To say that Zen Studios has gone above and beyond to do right by its returning fanbase is an understatement. Not only is the base game a free download, but Zen is also allowing players to transfer their Pinball FX 2/Zen Pinball 2 tables over to Pinball FX 3 free of charge. While a few tables have hit the cutting room floor due to licensing issues (most notably the recent South Park and Plants vs. Zombies tables), returning players won't have to spend a dime to get their existing collections up and running in Pinball FX 3 and reap the improvements. That said, you should plan to set aside of good chunk of time for the clunky import process, which queues up all of your tables as individual downloads through your console's digital store, but all in all it's a small price to pay. The massive library of tables may be daunting to newcomers, but they all offer free demos, so you know what you're getting before you break out your credit card.
Pinball FX 3 features numerous quality-of-life improvements like better collection sorting and visual upgrades to your existing tables, but the biggest and most exciting shake-up is the new progression-based challenge mode. This allows players to tackle single-ball, five-minute, and escalating score-attack challenges, all of which are designed to keep play sessions brisk and bite-sized. Achieving milestones in these challenges unlocks and upgrades three wizard powers that can be used to slow down time, rewind ball drains, or drastically boost scoring for a short period. You also unlock a variety of passive perks just by playing, like bumper-score bonuses and increased combo timers. Challenge mode is an exciting new way to revisit your collection, offering a string of quick-but-demanding goals to shoot for, while also mitigating the tedium of full-length matches and the frustration of drains (because the five-minute and score-attack challenges have unlimited balls).
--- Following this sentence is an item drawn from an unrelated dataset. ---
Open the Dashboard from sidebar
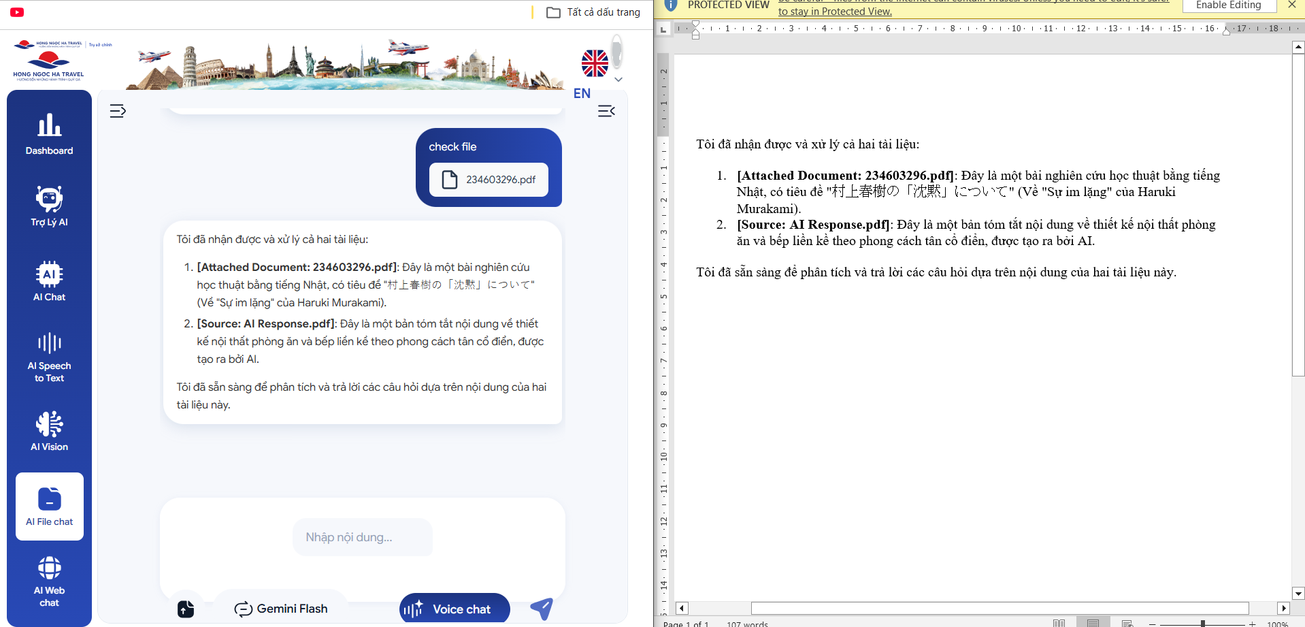click(49, 134)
Pinball purists can always stick to classic mode for their ongoing score rivalries, but the sense of long-term progress that challenge mode offers is hard to say no to.
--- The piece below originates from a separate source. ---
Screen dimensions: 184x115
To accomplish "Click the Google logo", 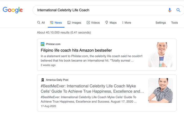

Pinball FX 3 also offers a couple of new avenues for competitive play. Players can now create custom tournaments on their table of choice for friends or the greater public. The result is a long list of ongoing tournaments at any given time. Players can also participate in leagues, which provide more specific seasonal challenges as well as another seemingly endless ladder to climb. The XP rewards for both tournaments and leagues are unfortunately underwhelming, but overtaking someone else's high score always offers a satisfying payoff.
That brings me to my biggest knock against Pinball FX 3: The friendly rivalries that Zen's pinball games have fueled for years aren't as pronounced as in previous games. Sure, each table still offers up a host of leaderboards, but the automated messaging system that taunts your friends is gone, and the game doesn't notify you which tables you've lost top honors on. As such you have to manually check the leaderboards of every table to find out, then contact your friends through your console's messaging system if you want to fan the flames of competition. Pinball FX 3 still pops up a notification when you're approaching a friend's score during play, but it shows up so close to the goal that you probably have already beaten it by the time it registers. The post-match screen also no longer lauds your victories over your friends, which diminishes the sense of achievement. These omissions are a surprising and confusing step backward compared to Zen's previous games, where your competing scores and rivalries were always front and center. The rivalries are certainly still there, but the game does not encourage them enough.
Pinball FX 3's table guides are also due for a redesign. A new general tutorial does a good job coaching players on a few basic pinball principles on an actual table. However, the table guides are still relegated to the pause menu, and remain text-heavy and tedious to parse. As such learning the ins and outs of a table is still a time-consuming process, as is refreshing your memory of how to score big on old favorites. I'd love to see future table guides take the teaching to the table like the general tutorial.
All in all, Pinball FX 3 contains a number of welcome additions and improvements, and gives pinball fans what they need most: an excuse to return to and keep replaying all of their favorite tables. Hopefully the studio can also shore up and heighten the sense of rivalries again, but either way, it's a great time for pinball wizards to dive back in.